Movies that were derailed by the strike also could lurch back, including high-profile projects such as Columbia Pictures' "Da Vinci Code" prequel "Angels & Demons" and Warner Bros.' "Shantaram," starring Johnny Depp.

Films are blessed with long lead times, and last summer studio executives accelerated development and production schedules in anticipation of a strike. As a result, the movie industry was not as hard hit by the Nov. 5 work stoppage as broadcast TV.

Production shut down in December and January, after the supply of TV scripts had been depleted. That compromised the season, which officially ends May 21.

It will take four to six weeks and tens of millions of dollars to ramp up TV production in dozens of cavernous soundstages in Los Angeles, Burbank and New York, and not every prime-time series will immediately return to the air.

FOR THE RECORD: This article incorrectly states that FX "decided not to pull the plug" on its television series "Dirt" and "The Riches." FX has decided not to produce the second halves of the upcoming seasons of the two shows: each will have seven-episode seasons rather than 13.

"It's not just flipping a switch and having everything come right back on," said Barry Jossen, executive vice president of production for ABC Studios. "There are a lot of factors and considerations that go into these decisions. We are trying to determine the amount of material that was finished before the strike started, the creative status of the show and the broadcast schedule needs."

Only about 10 to 20 prime-time network programs are likely to return this spring with fresh episodes, including some of TV's biggest hits, such as "Grey's Anatomy" on ABC and "CSI: Crime Scene Investigation" on CBS. Some viewers might not see new episodes of their favorites until fall -- at the earliest. Shows with complex plots, large casts and complicated production elements, such as NBC's "Heroes" and Fox's "24," are expected to roll over to next season.
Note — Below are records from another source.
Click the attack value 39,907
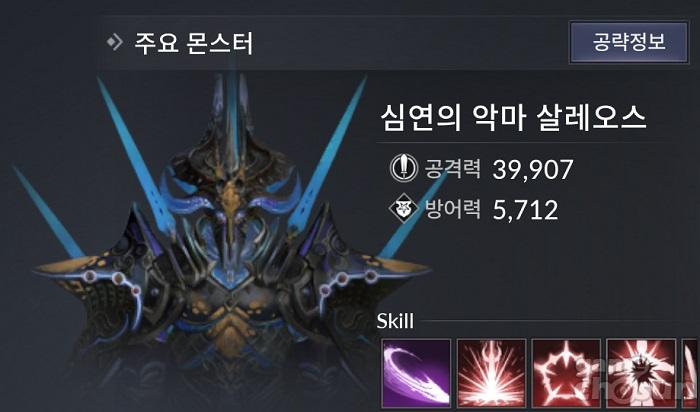Viewport: 700px width, 412px height. pyautogui.click(x=533, y=170)
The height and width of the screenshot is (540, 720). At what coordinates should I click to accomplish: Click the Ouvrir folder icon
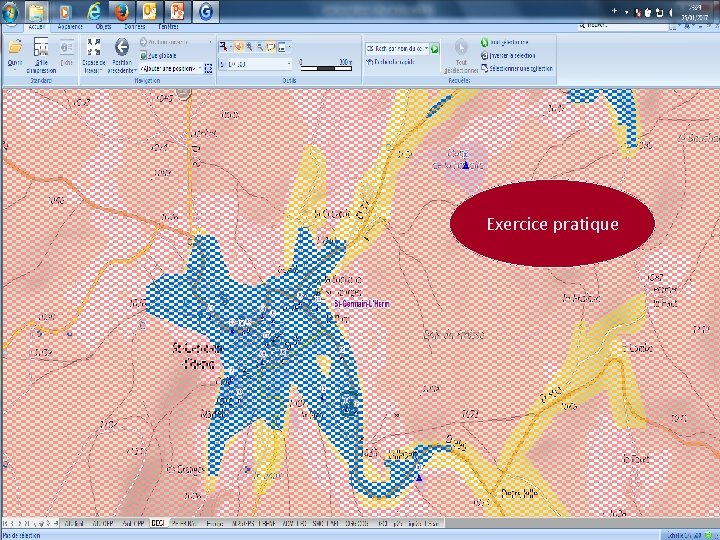click(15, 48)
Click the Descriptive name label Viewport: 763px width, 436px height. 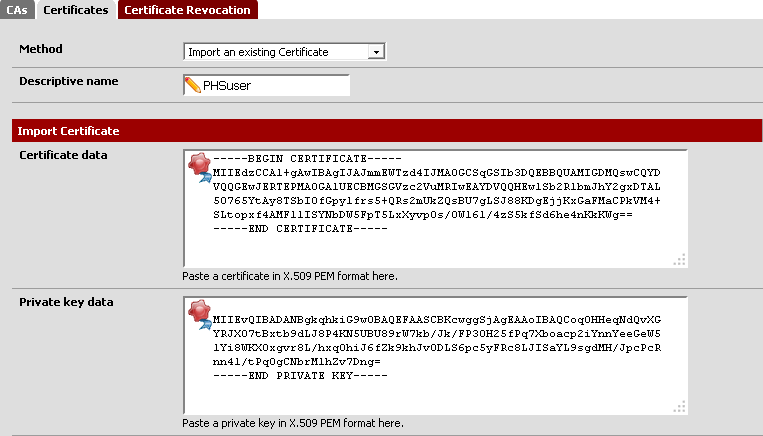click(68, 80)
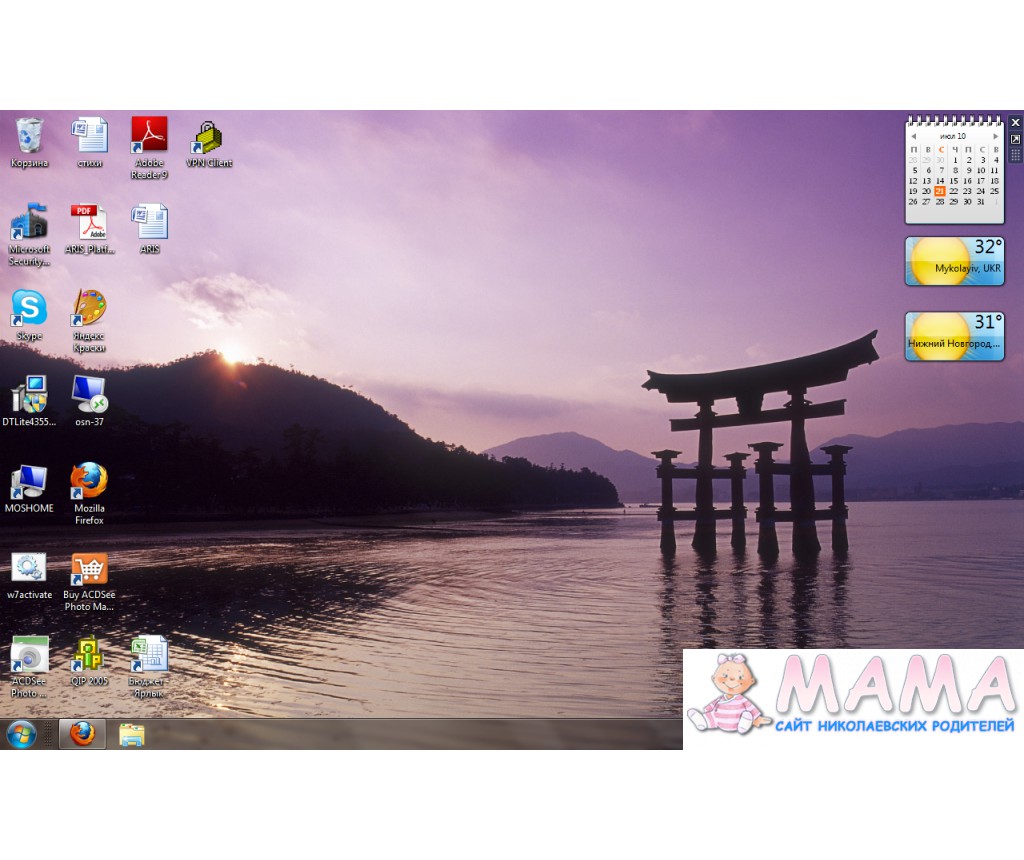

Studio executives say they can't justify the increased costs of ramping up production for every program halted by the strike. It would cost the studios millions of dollars extra -- an average $200,000 more an episode, according to one estimate -- to produce an abbreviated run for each series. Crews must be rehired, sets need to be rebuilt, and the costs of production would be spread over a smaller number of episodes.

Some struggling shows might not be worth saving. Shelling out millions more for marketing campaigns to try to relaunch an iffy drama could spell sudden death for such programs as NBC's "Bionic Woman" and CBS' "Cane," industry executives predicted.

Television executives are vowing to use the disrupted TV season as an opportunity to do what they have talked about for years: change their decades-old rituals in an effort to contain costs in an era when audiences have declined and technologies such as the Internet and digital video recorders have changed the way people consume media.

"TV executives haven't been sitting around thumbing their fingers during the strike; they have been giving a lot of thought to how they run their business," Littman said. "We're seeing some industrial Darwinism as the business changes."

For decades, broadcast television has operated on a rigid schedule. In the fall, writers submit hundreds of scripts to the networks, which place orders for their top prospects in January and February; producers hire staffs and shoot pilot episodes from February through April in what's typically known as pilot season.

Networks are running out of time for a full-blown development season for next fall, which could give shows such as "Cashmere Mafia" on ABC and "Reaper" on the CW a new lease on life.